Nature Chemistry
- Discipline: Chemistry
- Language: English
- Edited by: Stuart Cantrill

Publication details
- History: 2009–present
- Publisher: Nature Portfolio
- Frequency: Monthly
- Open access: Hybrid
- Impact factor: 20.0 (2024)

Standard abbreviations
- ISO 4: Nat. Chem.

Indexing
- CODEN: NCAHBB
- ISSN: 1755-4330 (print) 1755-4349 (web)
- LCCN: 2009204055
- OCLC no.: 301715811

Links
- Journal homepage; Online archive;

= Nature Chemistry =

Nature Chemistry is a monthly peer-reviewed scientific journal published by Nature Portfolio. It was established in April 2009. The editor-in-chief is Gavin Armstrong. The journal covers all aspects of chemistry. Publishing formats include primary research articles, reviews, news, views, highlights of notable research from other journals, commentaries, book reviews, correspondence.

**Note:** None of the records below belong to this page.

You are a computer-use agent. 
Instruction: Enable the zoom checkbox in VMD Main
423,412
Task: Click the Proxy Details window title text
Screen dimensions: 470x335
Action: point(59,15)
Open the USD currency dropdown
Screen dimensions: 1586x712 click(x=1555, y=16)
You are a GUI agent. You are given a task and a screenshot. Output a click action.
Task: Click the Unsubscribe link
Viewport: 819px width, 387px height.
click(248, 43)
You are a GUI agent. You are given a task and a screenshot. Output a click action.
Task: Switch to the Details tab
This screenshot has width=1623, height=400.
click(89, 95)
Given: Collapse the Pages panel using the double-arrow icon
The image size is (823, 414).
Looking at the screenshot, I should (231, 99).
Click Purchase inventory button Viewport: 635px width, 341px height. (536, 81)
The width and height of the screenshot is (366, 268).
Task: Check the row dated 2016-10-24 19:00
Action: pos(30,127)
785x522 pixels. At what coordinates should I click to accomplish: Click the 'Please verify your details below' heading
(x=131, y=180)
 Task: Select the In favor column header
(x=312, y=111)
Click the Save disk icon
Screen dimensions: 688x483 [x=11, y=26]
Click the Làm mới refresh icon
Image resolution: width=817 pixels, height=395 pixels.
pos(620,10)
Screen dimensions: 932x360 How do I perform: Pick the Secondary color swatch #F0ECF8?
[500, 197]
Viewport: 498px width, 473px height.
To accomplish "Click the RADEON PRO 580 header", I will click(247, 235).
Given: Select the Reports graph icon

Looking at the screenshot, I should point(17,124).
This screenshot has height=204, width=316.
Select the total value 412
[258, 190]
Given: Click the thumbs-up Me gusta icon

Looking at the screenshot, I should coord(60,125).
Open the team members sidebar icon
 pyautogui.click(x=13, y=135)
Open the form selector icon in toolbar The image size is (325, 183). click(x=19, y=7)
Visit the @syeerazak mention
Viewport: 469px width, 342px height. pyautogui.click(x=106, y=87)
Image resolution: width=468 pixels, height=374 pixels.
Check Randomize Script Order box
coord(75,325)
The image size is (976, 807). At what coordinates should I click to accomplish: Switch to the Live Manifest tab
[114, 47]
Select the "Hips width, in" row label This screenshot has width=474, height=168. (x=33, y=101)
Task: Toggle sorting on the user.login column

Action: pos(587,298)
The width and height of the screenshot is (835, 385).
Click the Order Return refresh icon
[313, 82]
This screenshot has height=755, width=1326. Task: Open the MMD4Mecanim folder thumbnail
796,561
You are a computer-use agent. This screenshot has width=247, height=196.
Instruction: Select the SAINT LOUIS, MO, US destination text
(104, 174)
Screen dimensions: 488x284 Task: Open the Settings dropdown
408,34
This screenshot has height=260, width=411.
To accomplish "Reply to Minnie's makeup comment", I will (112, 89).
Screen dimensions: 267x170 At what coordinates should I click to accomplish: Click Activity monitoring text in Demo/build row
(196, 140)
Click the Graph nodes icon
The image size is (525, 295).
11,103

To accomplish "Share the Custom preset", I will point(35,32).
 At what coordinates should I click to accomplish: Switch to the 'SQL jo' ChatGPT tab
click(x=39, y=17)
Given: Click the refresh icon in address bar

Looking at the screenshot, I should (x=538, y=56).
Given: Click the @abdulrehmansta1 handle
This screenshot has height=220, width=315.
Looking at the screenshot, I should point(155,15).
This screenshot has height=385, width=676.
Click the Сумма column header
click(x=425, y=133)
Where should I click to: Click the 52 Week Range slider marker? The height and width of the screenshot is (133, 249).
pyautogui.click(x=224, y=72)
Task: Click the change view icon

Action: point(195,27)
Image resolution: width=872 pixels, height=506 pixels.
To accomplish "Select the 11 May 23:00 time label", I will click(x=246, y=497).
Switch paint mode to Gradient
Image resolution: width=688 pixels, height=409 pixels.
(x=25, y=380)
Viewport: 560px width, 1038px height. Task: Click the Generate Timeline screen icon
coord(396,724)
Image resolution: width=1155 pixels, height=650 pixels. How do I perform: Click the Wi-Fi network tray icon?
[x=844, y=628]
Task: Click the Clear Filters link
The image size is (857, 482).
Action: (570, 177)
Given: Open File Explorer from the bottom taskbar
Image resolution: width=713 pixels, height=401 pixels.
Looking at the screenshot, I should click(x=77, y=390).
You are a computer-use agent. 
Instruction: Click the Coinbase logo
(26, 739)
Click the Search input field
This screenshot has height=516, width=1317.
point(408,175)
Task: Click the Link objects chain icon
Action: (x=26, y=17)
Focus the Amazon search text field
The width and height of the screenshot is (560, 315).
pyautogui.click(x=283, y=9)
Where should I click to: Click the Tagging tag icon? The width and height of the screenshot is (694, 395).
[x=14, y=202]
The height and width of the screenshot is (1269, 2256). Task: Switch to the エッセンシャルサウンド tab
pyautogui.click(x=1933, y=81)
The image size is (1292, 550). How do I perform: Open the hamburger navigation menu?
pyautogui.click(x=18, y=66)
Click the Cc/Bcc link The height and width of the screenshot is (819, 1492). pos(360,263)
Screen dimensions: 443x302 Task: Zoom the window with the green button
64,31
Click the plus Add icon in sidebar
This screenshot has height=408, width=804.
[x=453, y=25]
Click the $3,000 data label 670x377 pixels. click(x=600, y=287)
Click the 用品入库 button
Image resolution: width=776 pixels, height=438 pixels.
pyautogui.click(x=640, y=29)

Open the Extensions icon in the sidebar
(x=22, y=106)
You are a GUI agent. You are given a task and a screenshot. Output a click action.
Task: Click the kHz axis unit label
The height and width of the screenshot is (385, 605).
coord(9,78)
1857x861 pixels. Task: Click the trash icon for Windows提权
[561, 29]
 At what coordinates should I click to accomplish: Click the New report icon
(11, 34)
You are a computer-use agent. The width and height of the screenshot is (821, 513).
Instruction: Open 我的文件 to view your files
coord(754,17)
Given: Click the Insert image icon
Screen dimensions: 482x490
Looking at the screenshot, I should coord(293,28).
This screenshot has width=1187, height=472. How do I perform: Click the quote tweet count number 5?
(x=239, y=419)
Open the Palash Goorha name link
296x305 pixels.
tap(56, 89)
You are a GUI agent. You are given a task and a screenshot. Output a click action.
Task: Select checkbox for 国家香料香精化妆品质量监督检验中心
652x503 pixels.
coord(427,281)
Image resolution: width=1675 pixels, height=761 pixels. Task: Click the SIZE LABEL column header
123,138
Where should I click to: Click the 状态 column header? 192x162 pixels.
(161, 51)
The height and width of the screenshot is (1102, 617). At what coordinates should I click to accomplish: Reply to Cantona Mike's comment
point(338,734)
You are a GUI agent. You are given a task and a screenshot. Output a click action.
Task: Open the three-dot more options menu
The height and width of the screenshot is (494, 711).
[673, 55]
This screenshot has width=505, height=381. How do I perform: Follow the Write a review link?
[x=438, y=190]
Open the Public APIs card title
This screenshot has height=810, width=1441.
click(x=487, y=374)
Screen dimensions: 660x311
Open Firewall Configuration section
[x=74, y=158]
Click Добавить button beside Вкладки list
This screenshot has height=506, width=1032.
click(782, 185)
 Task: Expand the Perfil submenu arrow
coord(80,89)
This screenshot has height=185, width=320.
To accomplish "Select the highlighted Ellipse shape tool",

Other formats are analysis of issues such as education, funding, policy, intellectual property, and the impact chemistry has on society.

==Abstracting and indexing==
The journal is abstracted and indexed in:
- Chemical Abstracts Service
- Science Citation Index
- Current Contents/Physical, Chemical & Earth Sciences
- BIOSIS Previews
According to the Journal Citation Reports, the journal has a 2024 impact factor of 20.0.